Now 95% of all web videos are delivered by flash these days and to change that a lot of things need to happen. First google needs to drop it on youtube - they just announced a beta which does just that - but even with googles might its just not enough - content producers need to hop on board as well. And here is where the chain breaks for the "free and open codecs of OGG". See from the history above H264 has been the industry standard on a wide range of devices including the web for years now. The whole backend has settled on this and there are really good workflows to create H264 video. With the video tag - Youtube is less relevant then it was at its beginning because all of the sudden its easy to incorporate video into your webpage. Now if google where to say "we use Theora only" high quality content producers would just say "fuck you" and post their videos on their own sites in a much better quality without the hassle to find any workflow to produce theora videos (for the non terminal using people there just isnīt an easy way to do that still that can be used in a professional non frickly environment - we like to create not code for a delivery sorry).

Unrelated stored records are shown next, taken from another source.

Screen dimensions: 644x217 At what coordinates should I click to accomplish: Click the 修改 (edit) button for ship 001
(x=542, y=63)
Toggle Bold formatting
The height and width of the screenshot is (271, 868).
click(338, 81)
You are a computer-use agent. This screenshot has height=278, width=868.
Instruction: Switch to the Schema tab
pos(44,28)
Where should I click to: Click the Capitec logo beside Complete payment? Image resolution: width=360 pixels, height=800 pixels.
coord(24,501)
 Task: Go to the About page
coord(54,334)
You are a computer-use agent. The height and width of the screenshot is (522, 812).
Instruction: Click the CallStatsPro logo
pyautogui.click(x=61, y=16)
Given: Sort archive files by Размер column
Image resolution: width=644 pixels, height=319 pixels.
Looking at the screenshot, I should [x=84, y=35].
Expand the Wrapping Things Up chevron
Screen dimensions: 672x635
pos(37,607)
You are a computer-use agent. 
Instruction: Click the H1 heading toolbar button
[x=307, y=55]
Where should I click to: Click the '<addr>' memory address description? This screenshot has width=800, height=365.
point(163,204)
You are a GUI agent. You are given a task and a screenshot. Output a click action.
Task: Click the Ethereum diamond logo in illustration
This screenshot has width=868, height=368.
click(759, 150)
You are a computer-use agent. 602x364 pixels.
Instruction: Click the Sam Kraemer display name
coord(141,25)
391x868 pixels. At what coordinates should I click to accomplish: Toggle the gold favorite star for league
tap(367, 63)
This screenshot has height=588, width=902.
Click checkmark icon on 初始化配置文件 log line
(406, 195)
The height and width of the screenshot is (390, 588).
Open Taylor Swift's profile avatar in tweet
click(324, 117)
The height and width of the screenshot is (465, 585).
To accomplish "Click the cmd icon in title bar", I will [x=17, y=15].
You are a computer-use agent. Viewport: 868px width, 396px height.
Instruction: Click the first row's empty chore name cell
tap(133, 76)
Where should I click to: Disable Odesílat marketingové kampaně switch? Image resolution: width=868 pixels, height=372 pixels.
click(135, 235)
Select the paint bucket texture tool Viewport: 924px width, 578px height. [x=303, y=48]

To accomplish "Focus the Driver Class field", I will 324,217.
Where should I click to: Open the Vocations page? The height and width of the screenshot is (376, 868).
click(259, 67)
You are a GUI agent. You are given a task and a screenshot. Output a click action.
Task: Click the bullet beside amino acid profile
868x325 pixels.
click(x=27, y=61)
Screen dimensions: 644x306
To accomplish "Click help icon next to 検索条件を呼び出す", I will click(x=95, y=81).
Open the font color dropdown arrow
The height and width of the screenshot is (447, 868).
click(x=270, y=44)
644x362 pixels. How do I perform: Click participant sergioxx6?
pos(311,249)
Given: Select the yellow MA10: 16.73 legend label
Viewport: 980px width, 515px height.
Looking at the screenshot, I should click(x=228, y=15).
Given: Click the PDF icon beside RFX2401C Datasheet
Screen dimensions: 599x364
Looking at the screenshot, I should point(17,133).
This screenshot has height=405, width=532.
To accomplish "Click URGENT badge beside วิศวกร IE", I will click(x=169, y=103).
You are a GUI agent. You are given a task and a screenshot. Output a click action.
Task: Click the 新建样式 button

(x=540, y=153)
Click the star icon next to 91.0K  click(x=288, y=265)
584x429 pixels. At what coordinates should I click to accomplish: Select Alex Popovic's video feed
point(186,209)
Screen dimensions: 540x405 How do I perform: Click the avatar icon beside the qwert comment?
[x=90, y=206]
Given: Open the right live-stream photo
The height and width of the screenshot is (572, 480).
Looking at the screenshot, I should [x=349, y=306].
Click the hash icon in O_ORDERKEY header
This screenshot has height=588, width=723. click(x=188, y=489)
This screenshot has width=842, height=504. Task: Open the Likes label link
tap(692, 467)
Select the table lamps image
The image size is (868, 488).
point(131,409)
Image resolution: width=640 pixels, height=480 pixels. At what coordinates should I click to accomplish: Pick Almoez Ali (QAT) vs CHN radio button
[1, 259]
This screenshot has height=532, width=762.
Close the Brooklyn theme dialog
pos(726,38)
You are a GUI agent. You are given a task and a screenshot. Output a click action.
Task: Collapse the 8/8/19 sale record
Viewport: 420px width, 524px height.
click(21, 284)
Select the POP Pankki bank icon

But thats not enough - almost ALL consumer cameras released over the last 2 years including the hot shit DSLRs with video functionality produce H264 that can be "just" uploaded to the web without reencoding - thats saves Youtube and vimeo a lot of processing capabilities - and with their lossy revenues they sure donīt want to add another server farm just to reencode every and all video they have to a codec that has worse quality. You know 90% of all videos on the web are already encoded in H264 as of now (and Theora maybe has 0.2% of the other 10% that are left over). Its uneconomical and not sensible to re-encode all of that any way you look at it - especially since the quality is not surpassed by any other codec out there - patent free or not.
I would say go H264 now and have a new consortioum of browser developers and other companies develop a new codec (or build upon theora) from scratch that is patent free AND high quality AND has a good workflow (means is supported by hardware vendors and OS vendors across the board). That can then take over H264 (just like PNG took over GIF in less then 2 years following the patent threat). Leave the codec question open for now and let the web sort it out for itself (for the moment) - like in the img tag - doesnīt matter if you put PNGs, GIFs or JPGs in it (or any of the other plethora of IMG formats) as long as the browsers support it its watchable and so far has shaken out a good road to take (see the switch to PNG with transparencies that also helped a lot to bring down IE5 in my opinion which didnīt fully support that - so the market sorted it out quickly (as in 5 years quickly)).
BTW the only browser that just does not want to go down that route (and rather wants to cripple itself with Flash in the meantime) is the oh so open minded Firefox. Sorry I fail to see your point dear Mozilla developers - you are not gonna make a lot of friends that way outside of the very very small open source community (and even here your approach is not liked universally by those who can not install a flash plugin for example because flash is not supported on their platform (ppc linux f.e.).
Get rid of Flash first then get rid of H264 later when you have something equally good on all accounts. Going backward with technology is just never the way forward - open source or not.